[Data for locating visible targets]
____________
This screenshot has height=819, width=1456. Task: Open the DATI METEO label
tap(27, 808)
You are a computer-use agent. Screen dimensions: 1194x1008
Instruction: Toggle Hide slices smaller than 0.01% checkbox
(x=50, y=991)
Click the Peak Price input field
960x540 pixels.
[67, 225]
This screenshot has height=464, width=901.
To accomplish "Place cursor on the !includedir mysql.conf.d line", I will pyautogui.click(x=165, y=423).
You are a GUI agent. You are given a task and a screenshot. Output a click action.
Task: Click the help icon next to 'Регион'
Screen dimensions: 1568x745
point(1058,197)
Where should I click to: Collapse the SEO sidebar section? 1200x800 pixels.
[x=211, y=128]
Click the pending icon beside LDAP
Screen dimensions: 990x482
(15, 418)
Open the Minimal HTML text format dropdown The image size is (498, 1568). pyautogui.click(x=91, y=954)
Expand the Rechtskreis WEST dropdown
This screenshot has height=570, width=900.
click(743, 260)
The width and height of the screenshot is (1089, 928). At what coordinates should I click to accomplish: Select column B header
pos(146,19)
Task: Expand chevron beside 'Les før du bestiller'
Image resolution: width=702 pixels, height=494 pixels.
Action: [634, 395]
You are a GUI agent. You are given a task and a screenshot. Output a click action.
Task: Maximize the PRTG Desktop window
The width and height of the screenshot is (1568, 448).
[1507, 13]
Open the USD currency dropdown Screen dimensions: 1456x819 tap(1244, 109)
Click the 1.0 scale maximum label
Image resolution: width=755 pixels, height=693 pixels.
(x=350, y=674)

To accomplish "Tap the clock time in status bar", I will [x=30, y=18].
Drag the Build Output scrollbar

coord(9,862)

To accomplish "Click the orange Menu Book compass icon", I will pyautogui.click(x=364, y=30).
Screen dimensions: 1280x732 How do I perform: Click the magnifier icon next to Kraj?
____________
- _Exercise instructions_
Count the lines of the records that contain the string "pixels", and give only the number.

- _Task response_
4